In the records below, which lines include "width"? Copy them.

:::::

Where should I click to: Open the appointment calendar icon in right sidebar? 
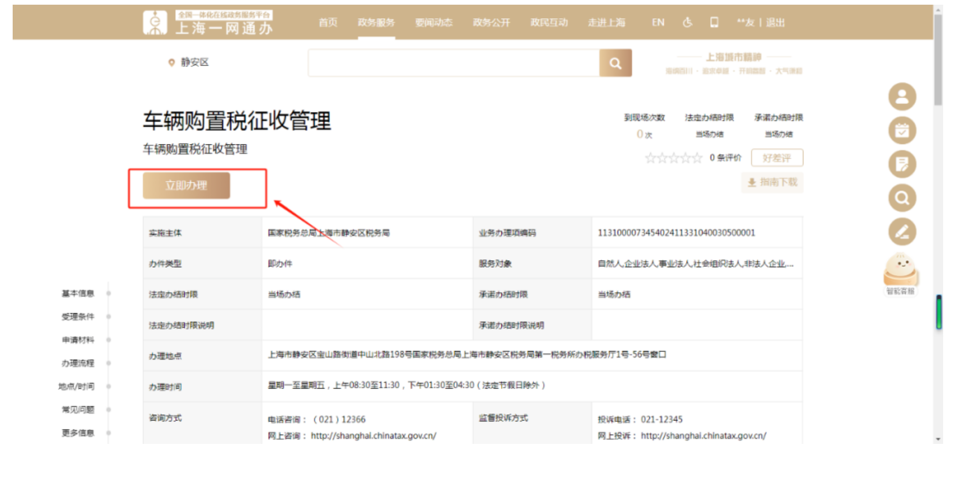[901, 130]
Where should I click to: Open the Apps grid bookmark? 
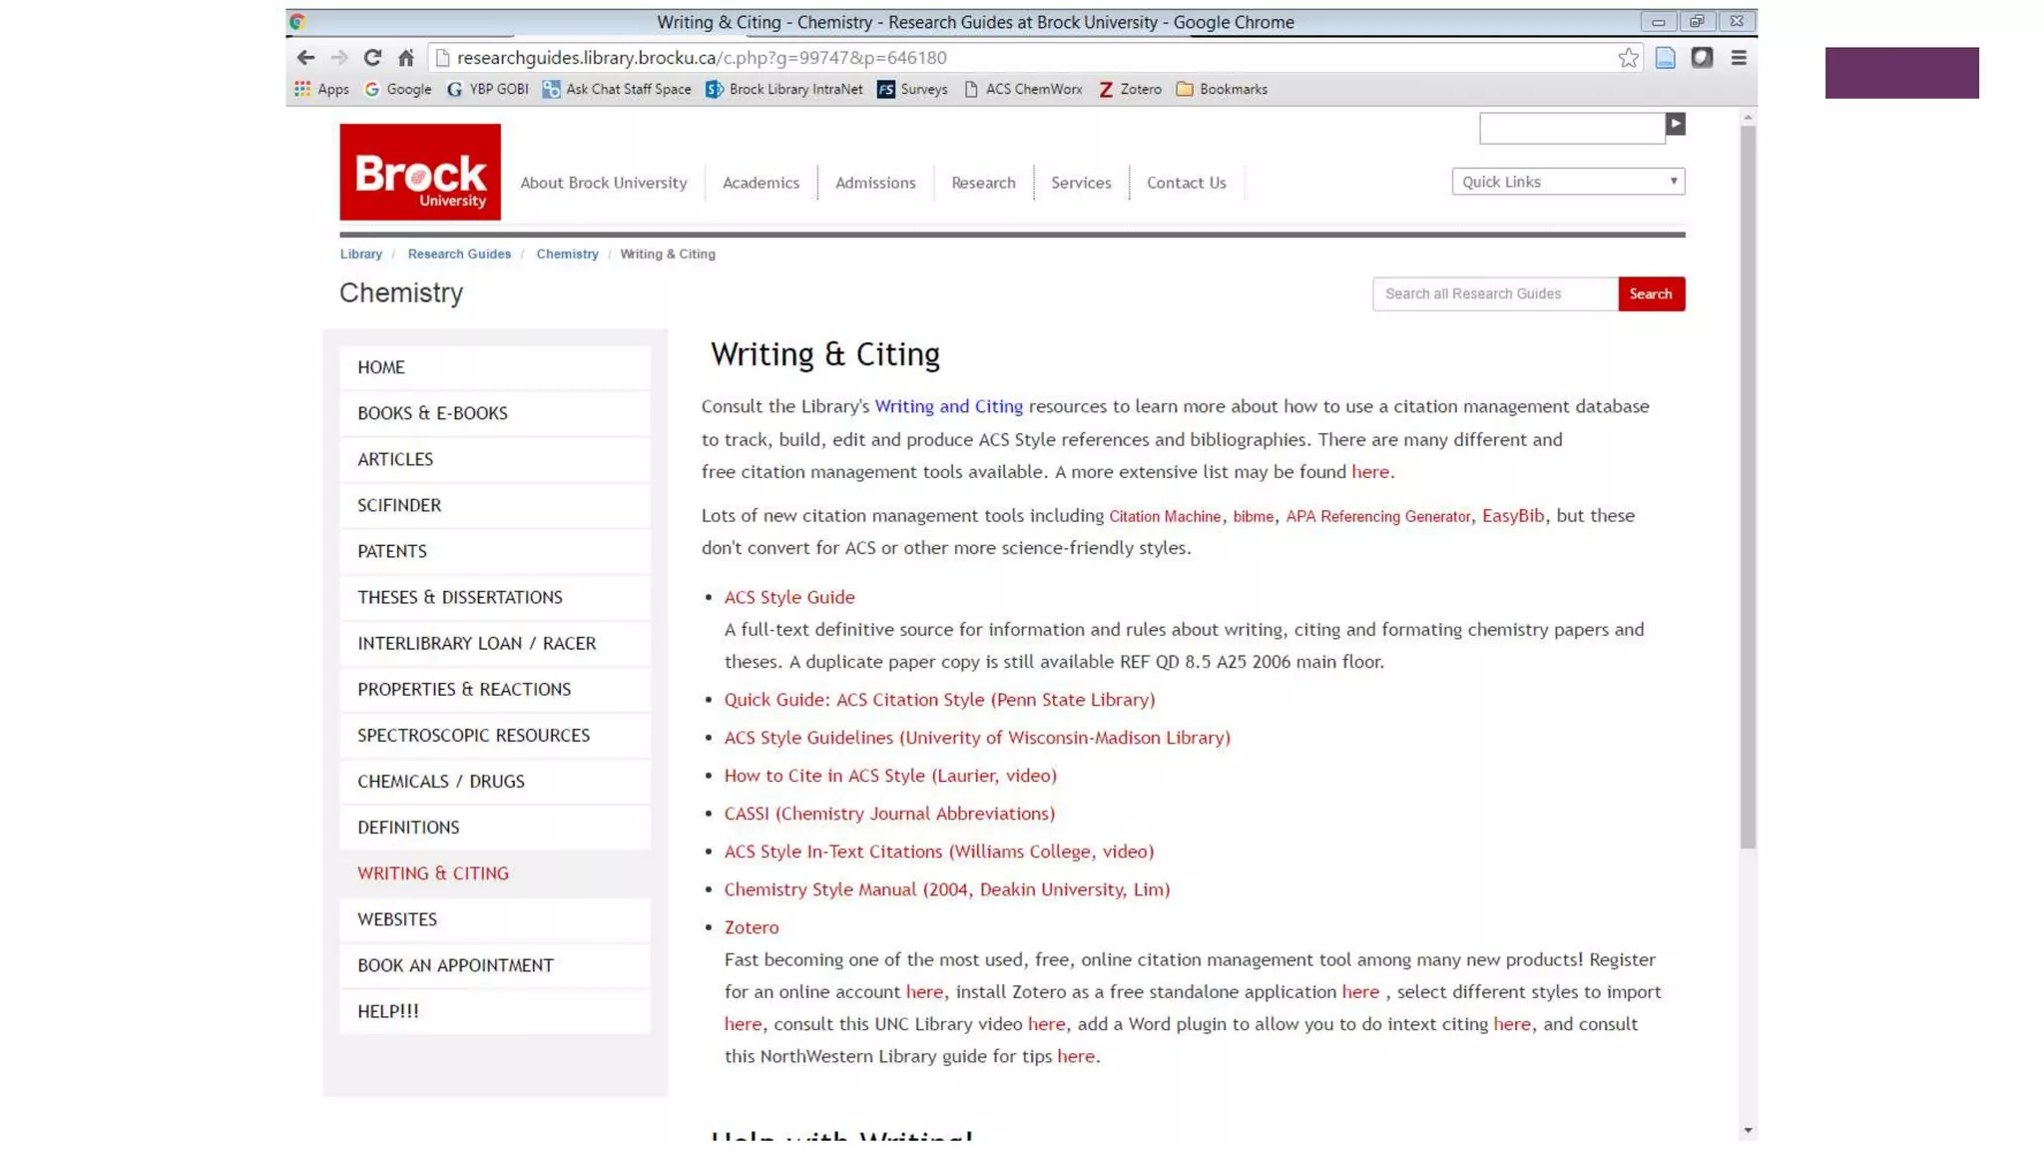coord(321,89)
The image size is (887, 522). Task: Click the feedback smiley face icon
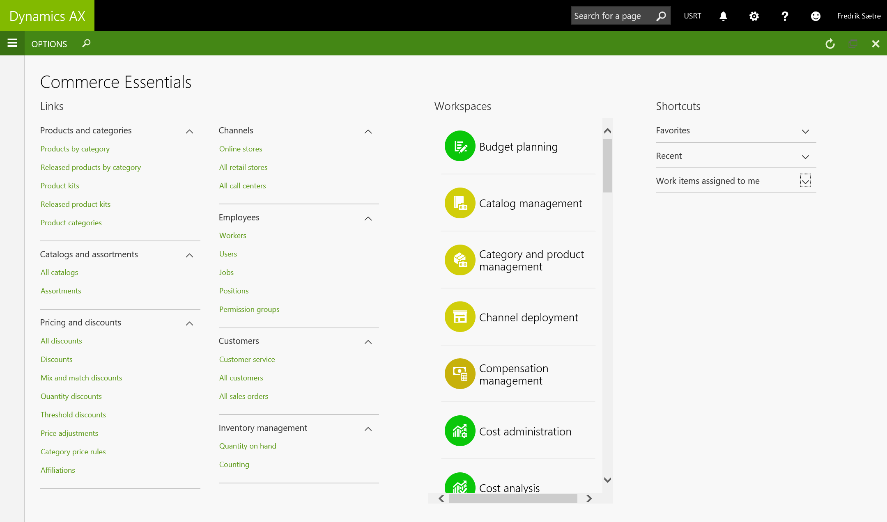tap(816, 16)
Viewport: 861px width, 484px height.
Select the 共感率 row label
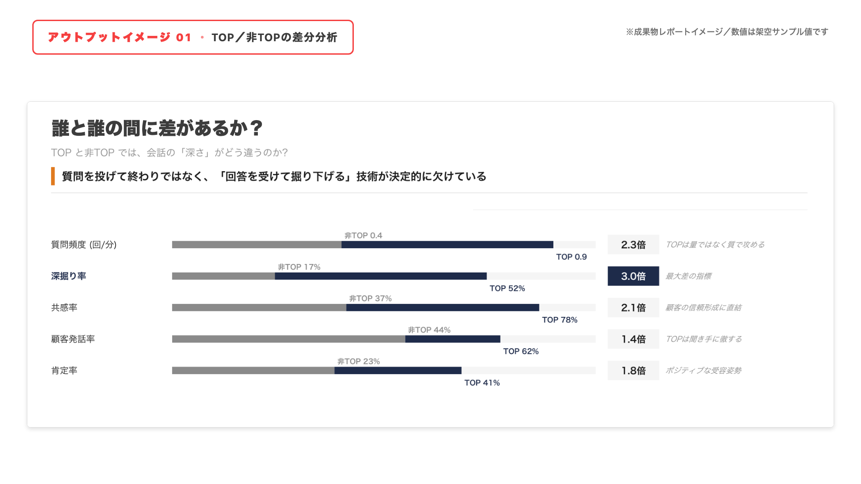pyautogui.click(x=64, y=307)
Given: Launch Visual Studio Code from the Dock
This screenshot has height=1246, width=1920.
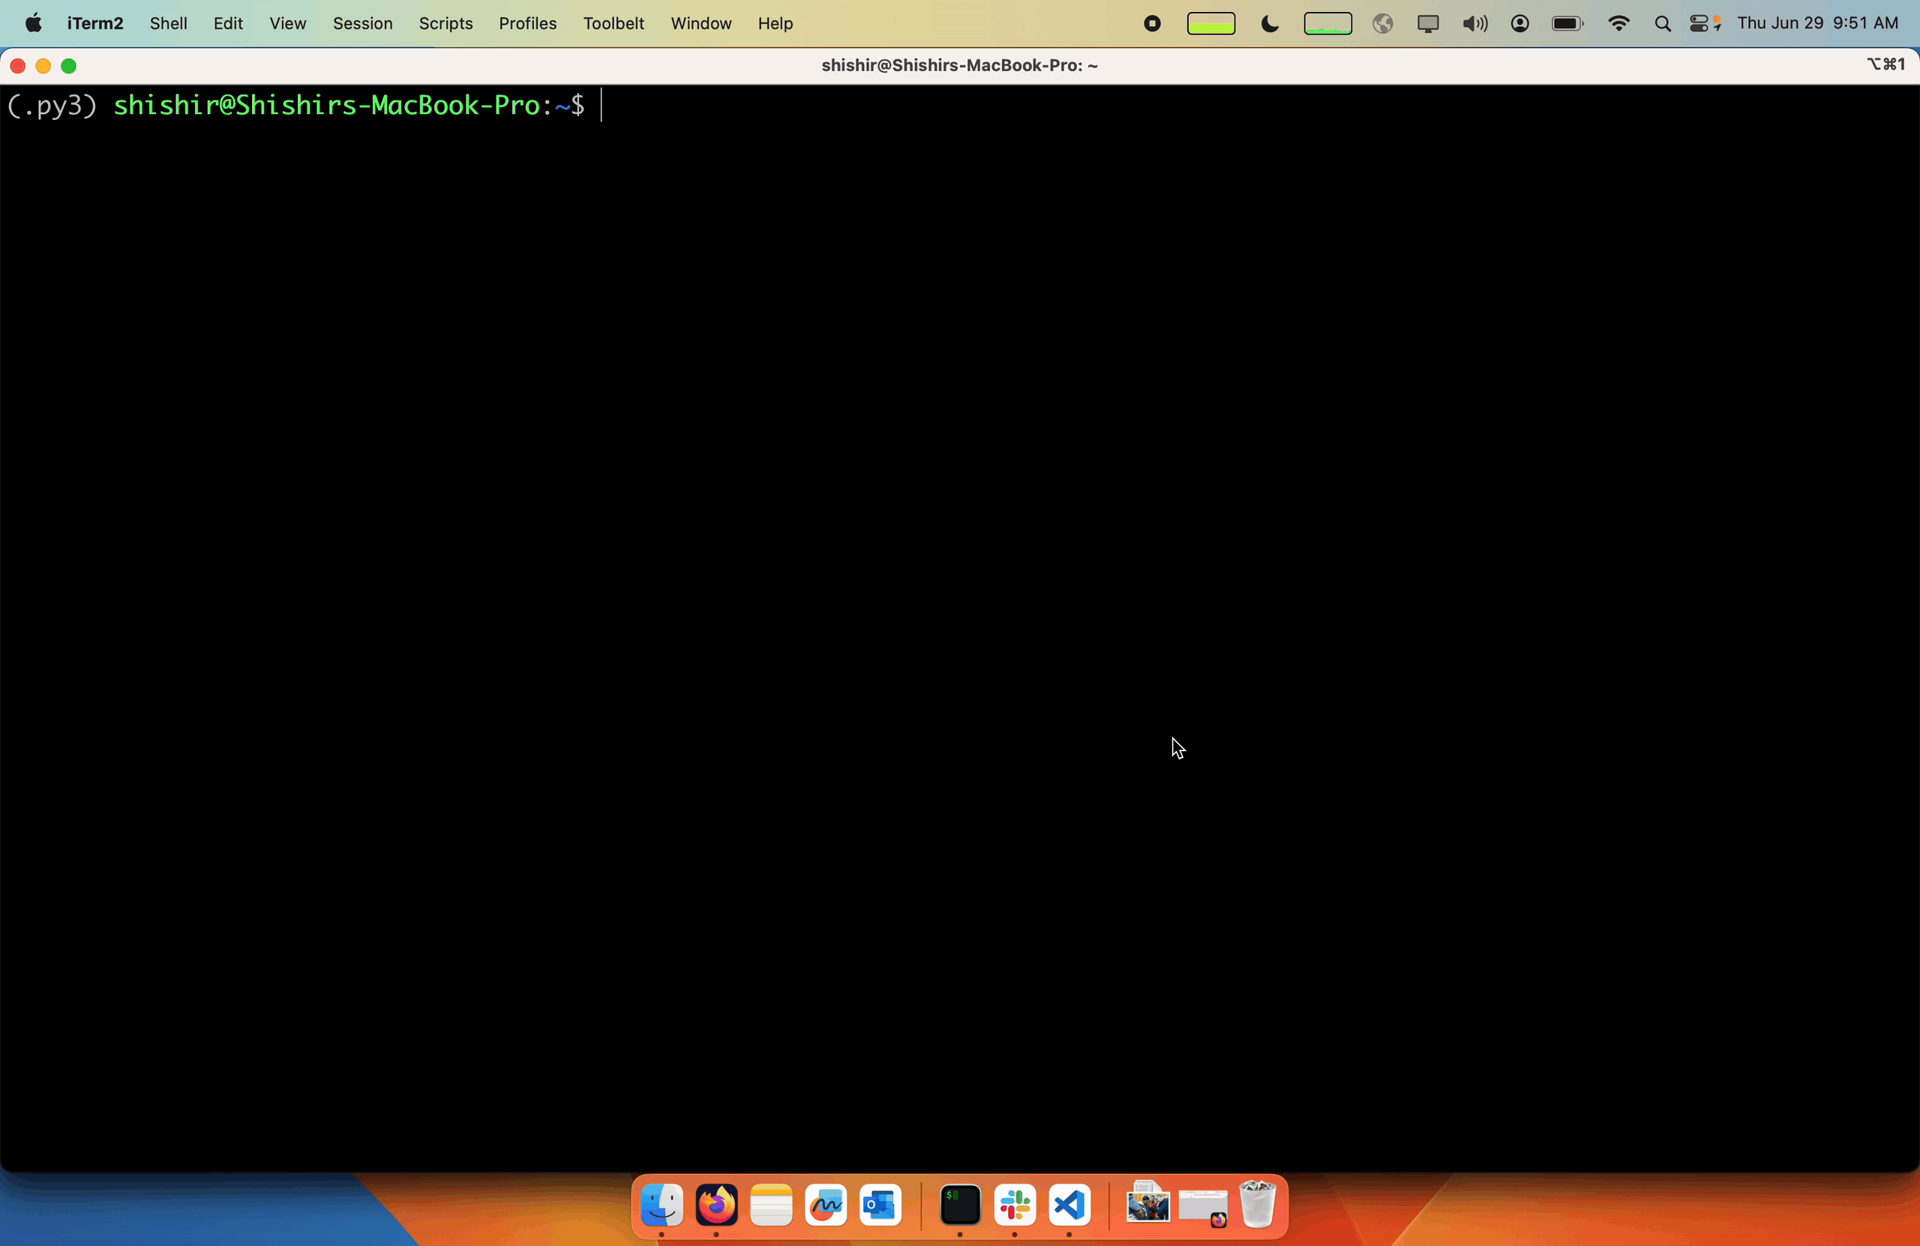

:::::

* [RESPONSE BOX]
Viewport: 861px width, 484px height.
This screenshot has height=1246, width=1920.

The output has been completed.